Records for the task:
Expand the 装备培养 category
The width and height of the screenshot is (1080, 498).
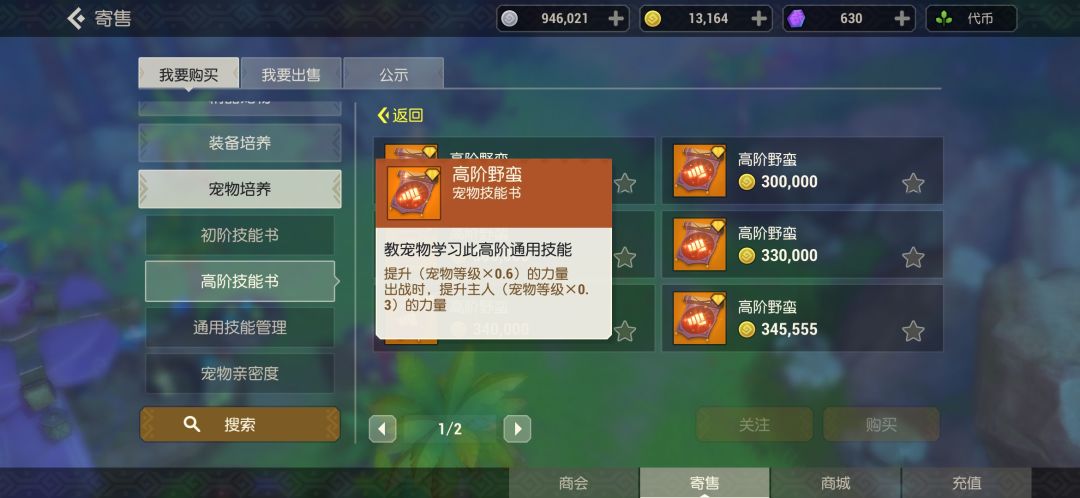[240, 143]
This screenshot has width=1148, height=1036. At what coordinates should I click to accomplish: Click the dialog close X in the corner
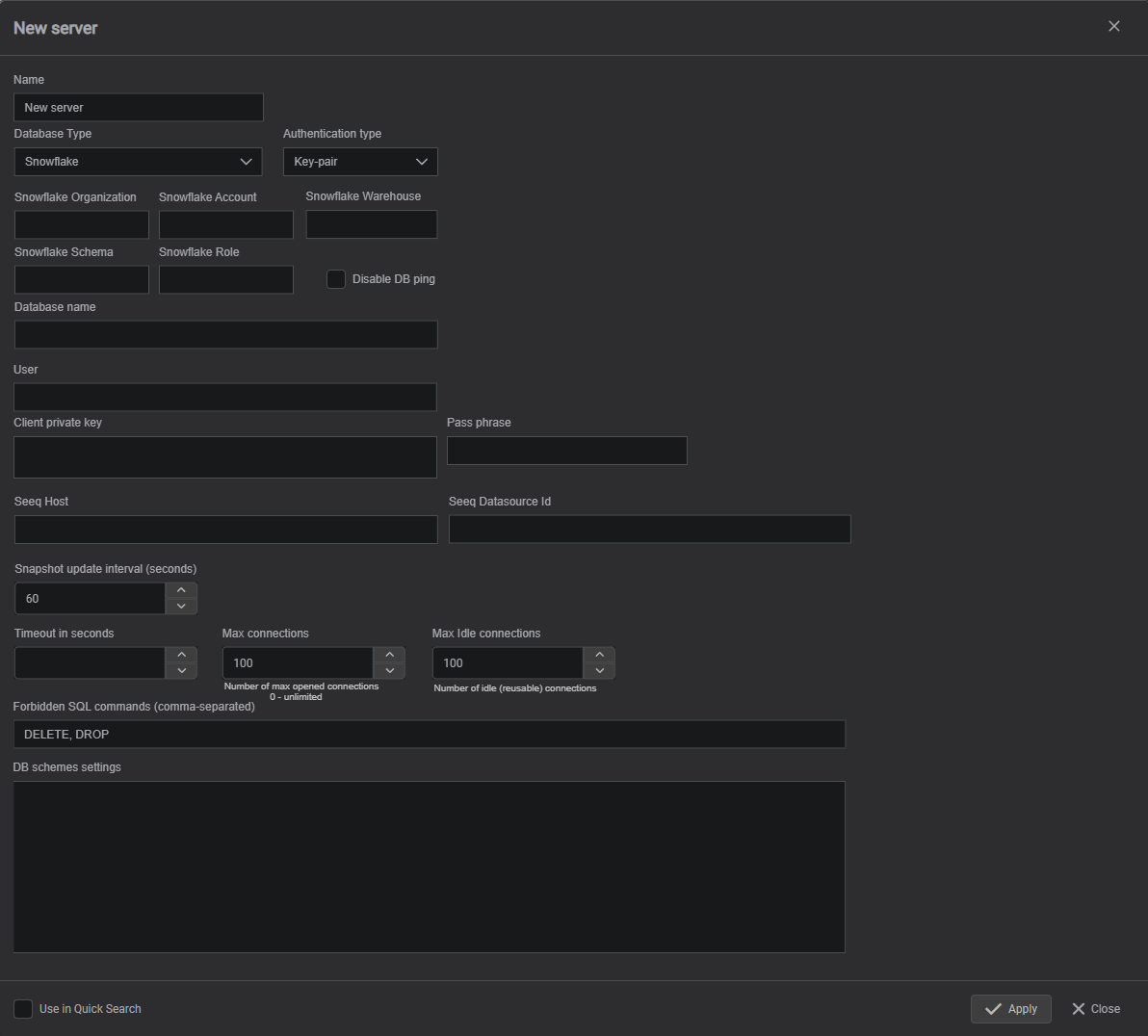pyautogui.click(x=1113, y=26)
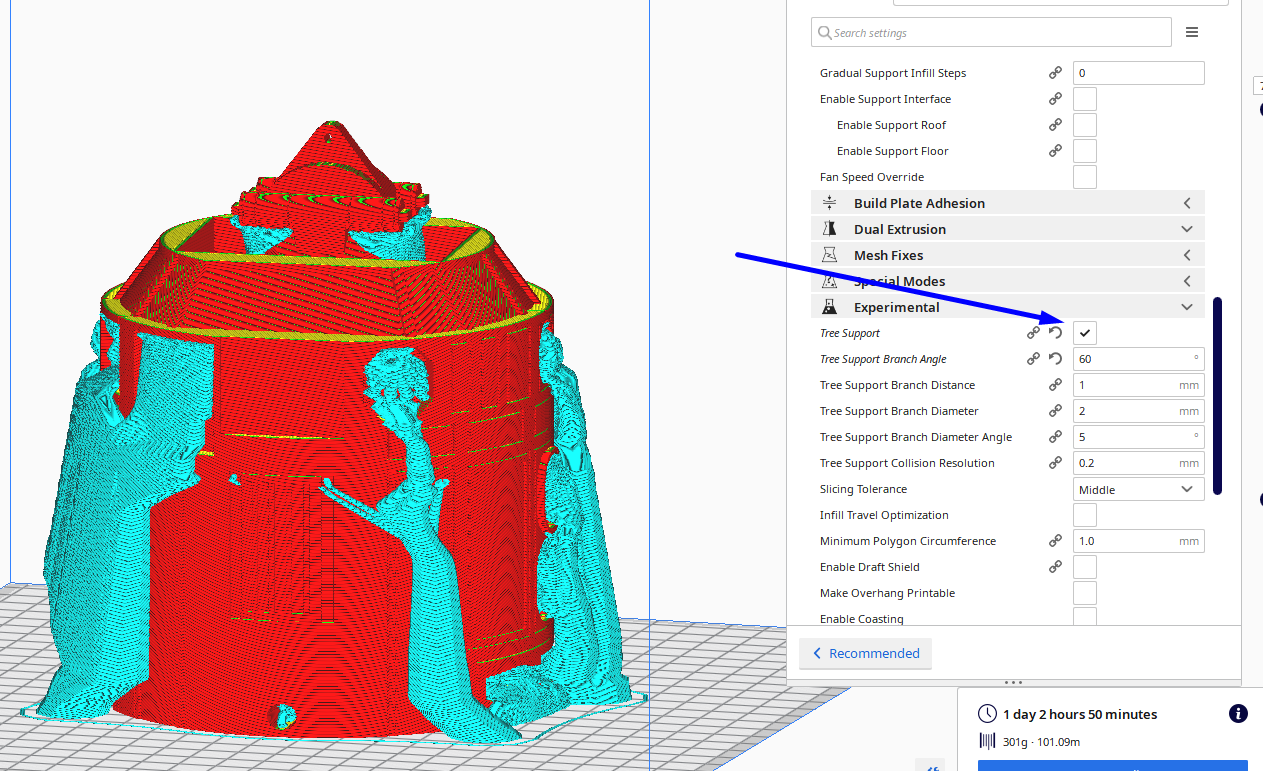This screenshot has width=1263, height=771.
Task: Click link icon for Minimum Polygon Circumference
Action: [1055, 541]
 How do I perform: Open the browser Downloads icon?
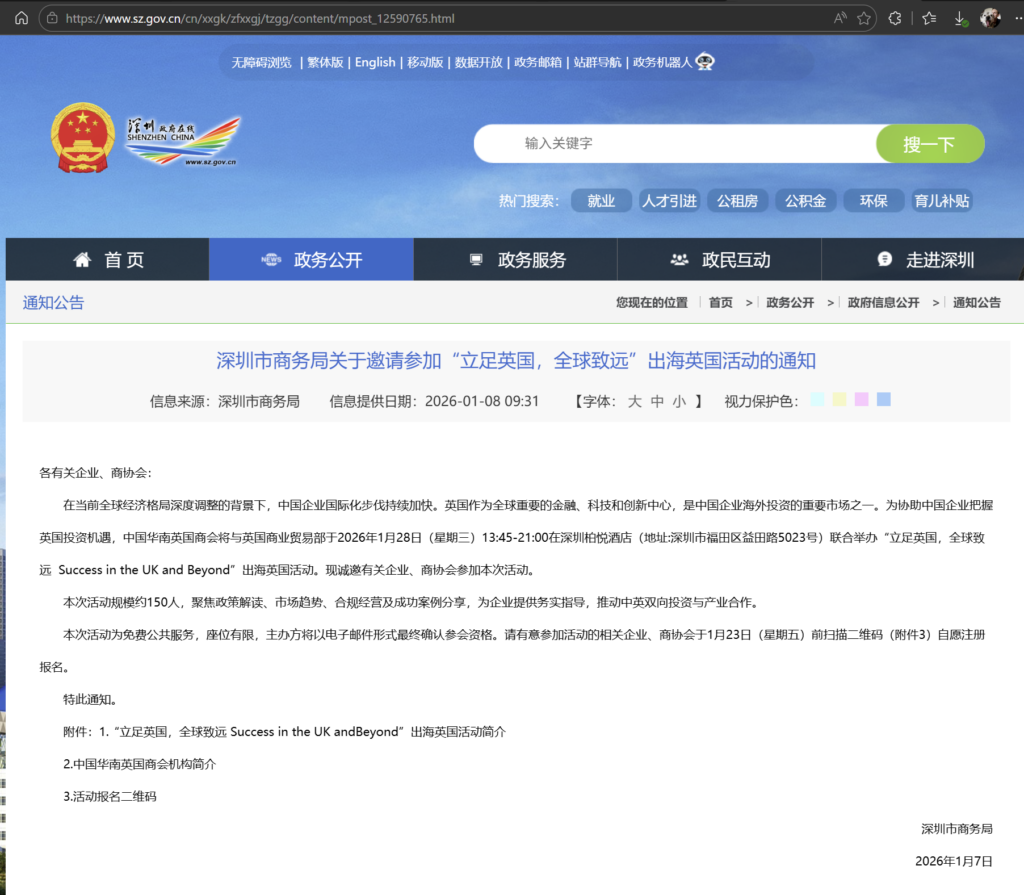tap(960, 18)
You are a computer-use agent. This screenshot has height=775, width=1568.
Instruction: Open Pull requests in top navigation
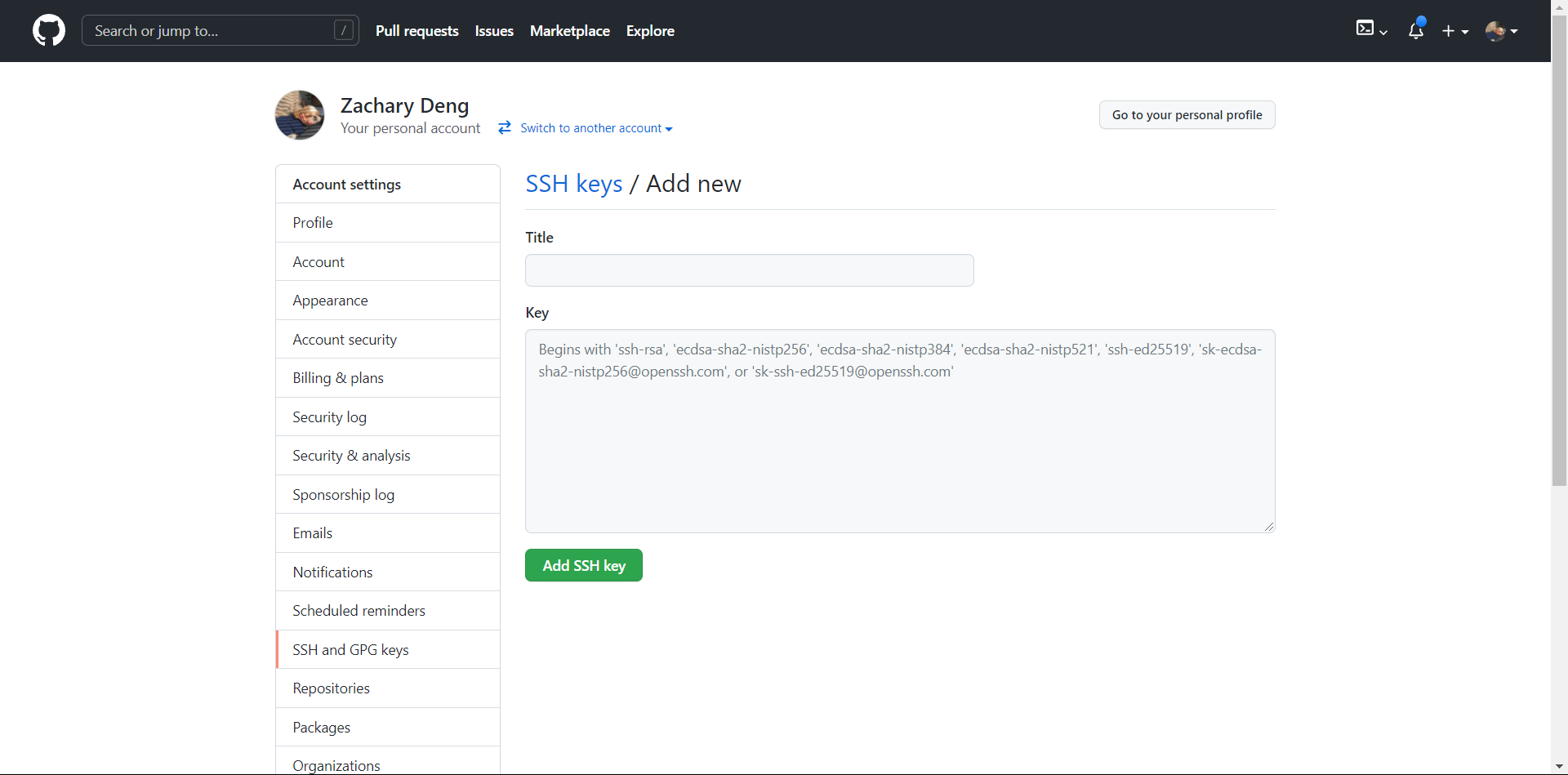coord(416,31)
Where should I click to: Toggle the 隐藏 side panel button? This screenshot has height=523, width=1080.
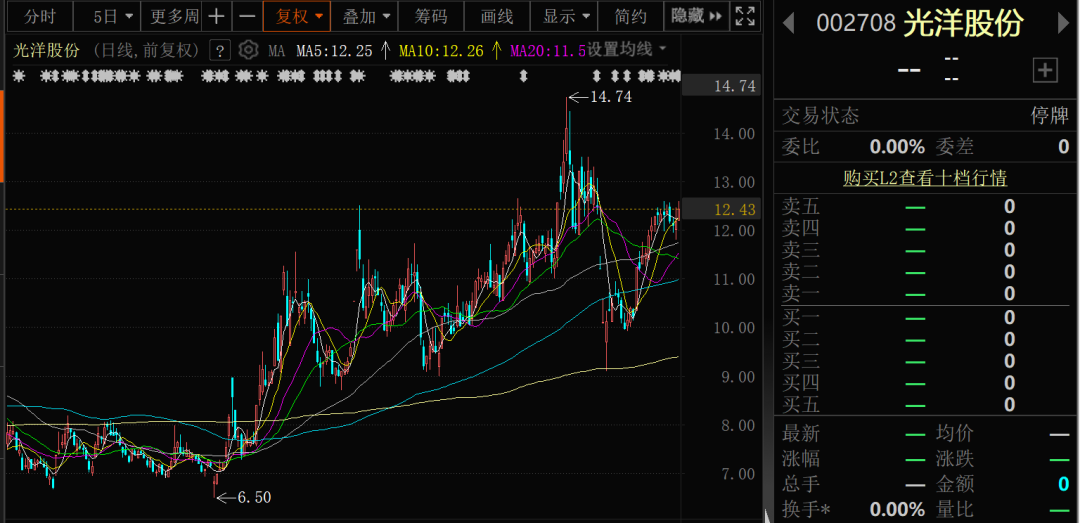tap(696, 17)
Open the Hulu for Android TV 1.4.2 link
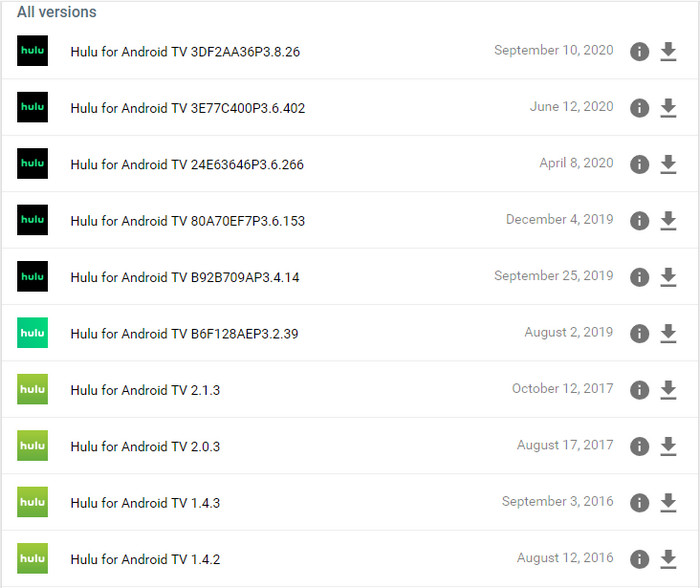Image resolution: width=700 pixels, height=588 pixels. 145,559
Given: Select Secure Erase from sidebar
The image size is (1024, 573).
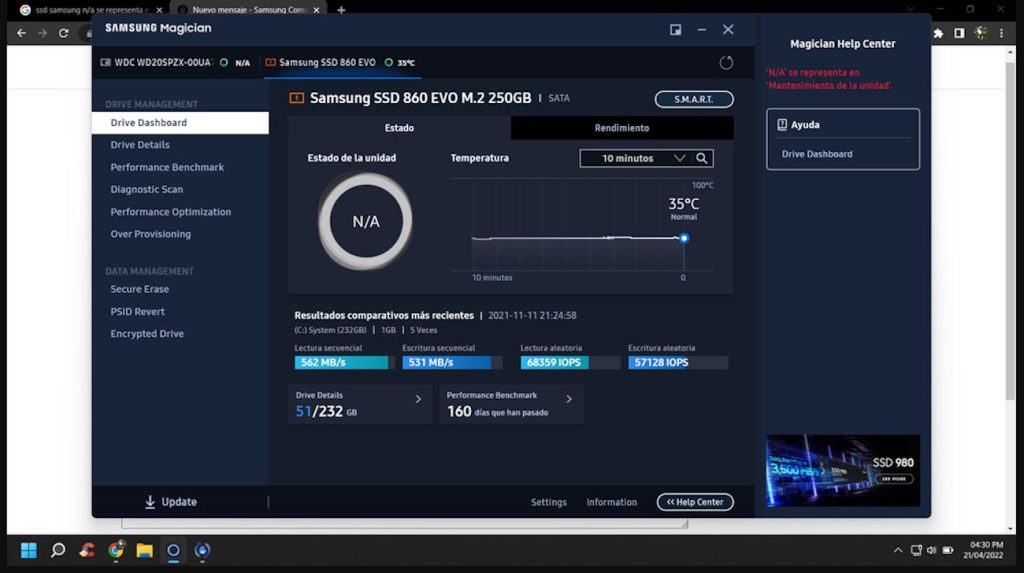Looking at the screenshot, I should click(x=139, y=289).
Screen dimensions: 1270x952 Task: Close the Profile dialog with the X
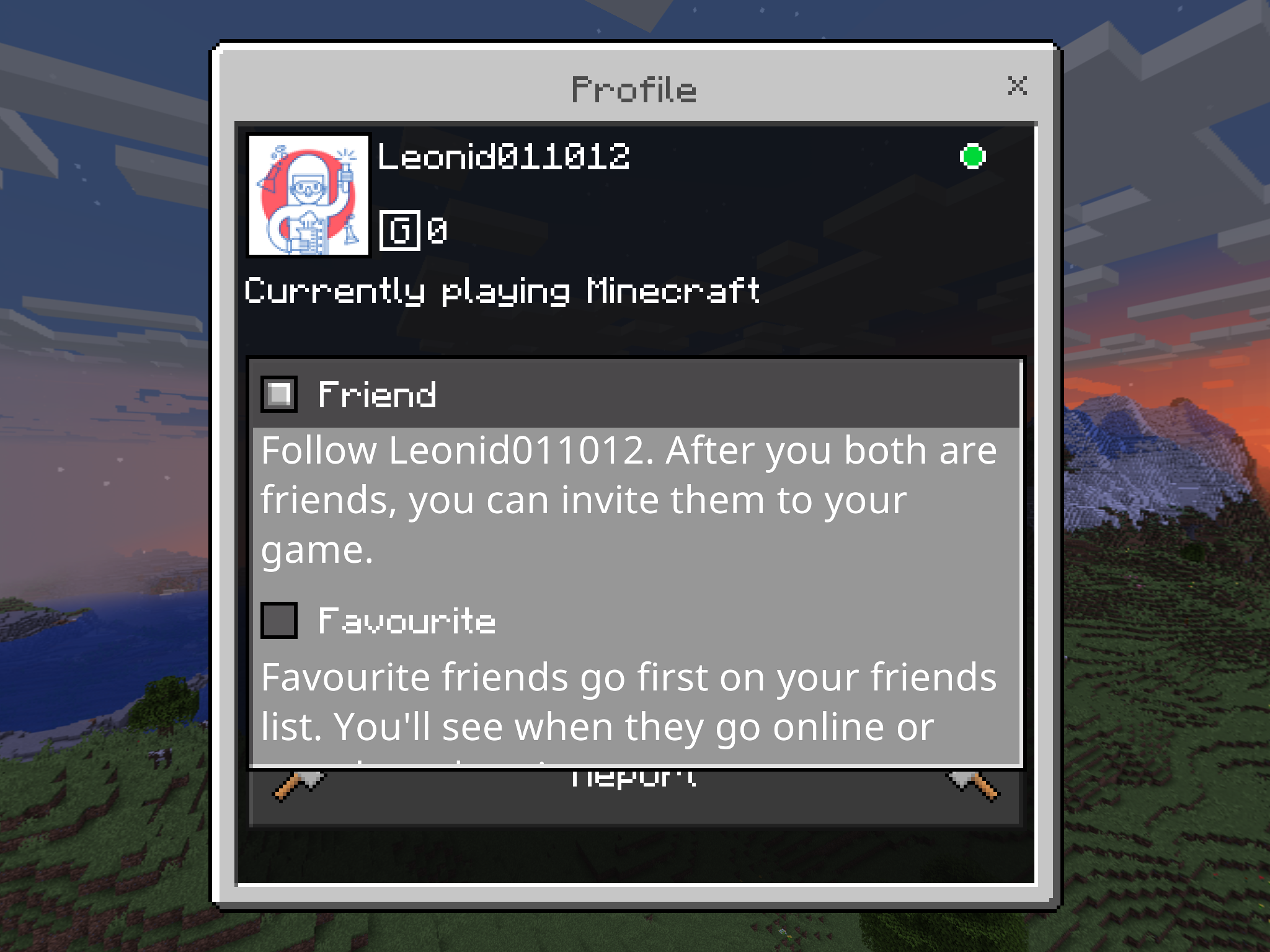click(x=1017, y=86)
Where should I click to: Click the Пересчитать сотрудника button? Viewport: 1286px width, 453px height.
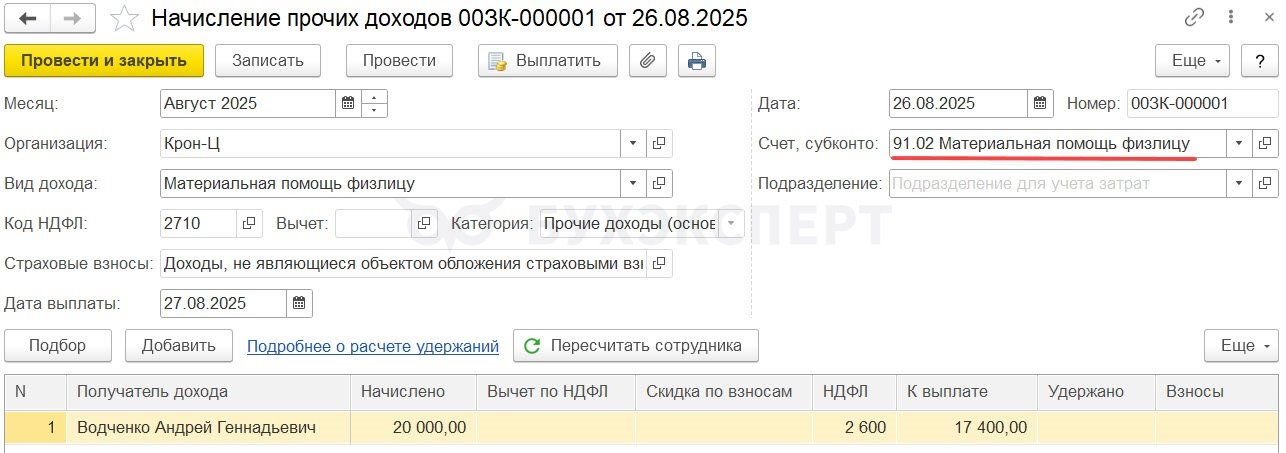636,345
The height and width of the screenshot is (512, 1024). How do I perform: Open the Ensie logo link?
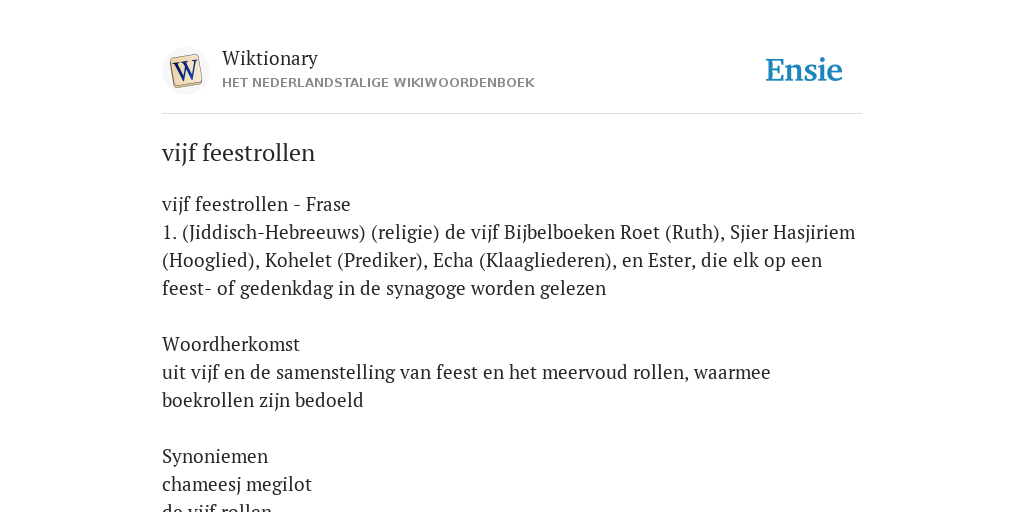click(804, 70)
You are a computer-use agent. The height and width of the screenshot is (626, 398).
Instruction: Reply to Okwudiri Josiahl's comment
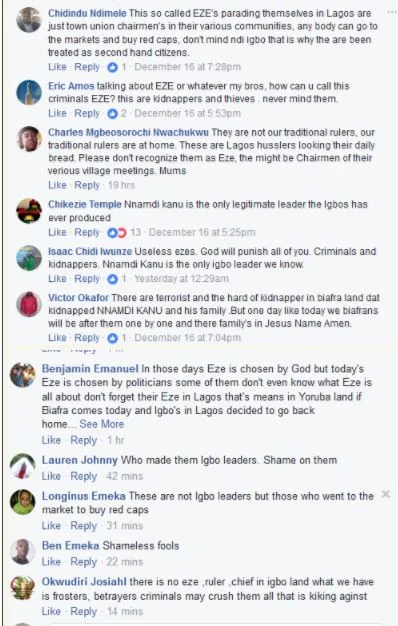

Exercise goal:
From the entries above, show each line that includes the string "agent".

Written response:
You are a computer-use agent. This screenshot has height=775, width=1568.
You are a computer-use agent. The height and width of the screenshot is (626, 398).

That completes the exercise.